Nigel Poor began her lecture entitled "8 Words" with a quotation by Ambrose Bierce that defined a day as "a period of 24 hours, mostly misspent." Poor was quick to say that it is each person's duty to prove this statement wrong.

Although some of her students might say that Poor is "obsessed with death," she asserts that she is "really obsessed with time." It is this obsession that has driven her to try to capture, by means of photography, the passage of time and its effects on the living world. The result has been beauty in its most simple and pure forms-found in objects that one might never bother to glance at twice, if at all.

In Poor's hands a scattering of dirt particles is transformed into the night sky dusted with stars; the hair that one might find in the drain becomes a delicate thing of splendor and grace on a white page.

As the scholar-in-residence, Poor spent the spring semester on site at the Bowdoin Coastal Studies Center. Besides working on her own artistic experiments and works in progress while on the island, Poor also taught a course entitled "Observation to Obsession: An Exploration of Looking" (Art 185). The course is primarily concerned with "an exploration of every day life and how, with careful observation, extraordinary things can happen."

Her lecture centered on the projects that she has been engaged in while residing at the Bowdoin Coastal Studies Center. These projects included a range of themes.

For the first project, which was based upon collections of dead flies and ladybugs, Poor created photograms-i.e. contact prints. These are made by placing something opaque or translucent on light sensitive material and then exposing it to light. This blocks out part of the light and the result is an outline of the object.

By placing the carcasses on the light sensitive paper and then, frame by frame, reducing the dead insects to dust, Poor was able to create beauty out of something that might normally be considered disgusting.

Another project entitled "Evidence of Thought" involved a wide range of people choosing three objects that described themselves. Yet another project in progress, non-photographic in style, is entitled "Tiny Writing." The intent of this project, said Poor, is to "prove that we can't get rid of the actions in our lives-we can say the action didn't happen, but we can's take the emotional response to action away."

To convey this, Poor set up three sheets: the first on which she wrote the action, the second contained the thoughts that correspond to the actions, and the emotions that accompany the actions were recorded on the third sheet. The result was three blocks of tiny writing, the actions compiling the smallest block and the emotion compiling the largest block of writing.

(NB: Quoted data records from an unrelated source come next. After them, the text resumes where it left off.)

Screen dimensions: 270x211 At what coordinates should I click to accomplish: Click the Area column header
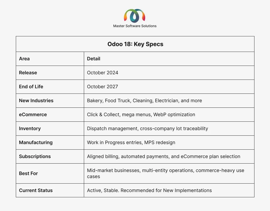pyautogui.click(x=24, y=59)
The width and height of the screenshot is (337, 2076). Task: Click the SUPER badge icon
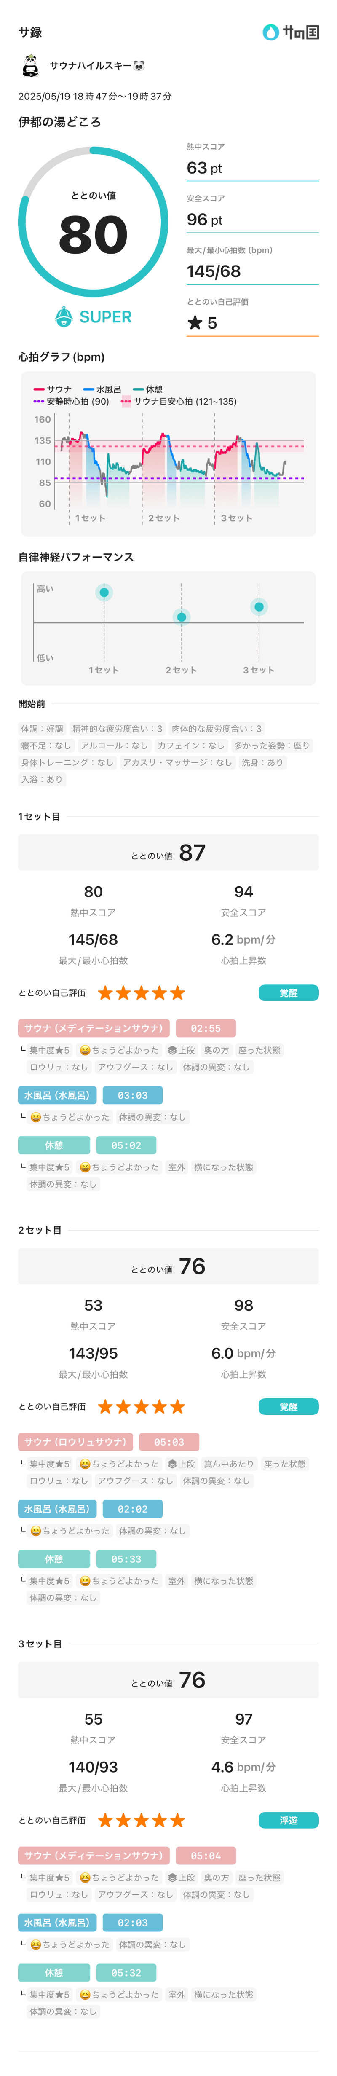point(64,317)
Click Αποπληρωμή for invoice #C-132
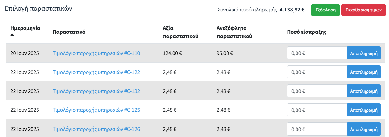389x137 pixels. tap(364, 91)
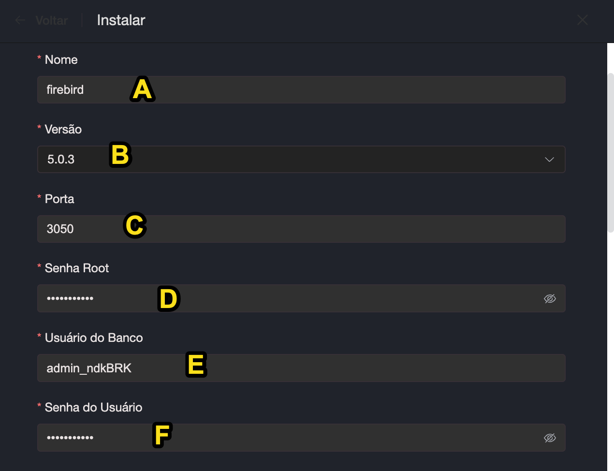The width and height of the screenshot is (614, 471).
Task: Click the Instalar panel title
Action: click(121, 20)

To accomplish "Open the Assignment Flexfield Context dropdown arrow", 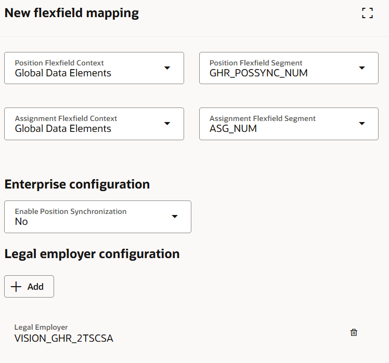I will (167, 124).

The final piece that Poor presented was entitled "The Lint Piece." In order to "show the passage of time," Poor collected pieces of lint resulting from the washing of clothes. By tracking this seemingly mundane activity through the medium of photography, Poor was able to create something amazingly graceful.

Nigel Poor earned her bachelor's degree in photography and literature from Bennington College, and her master of fine arts degree in photography from the Massachusetts College of Art.

Poor's lecture was held at the Visual Arts Center at 7:00 p.m. on Wednesday April 24.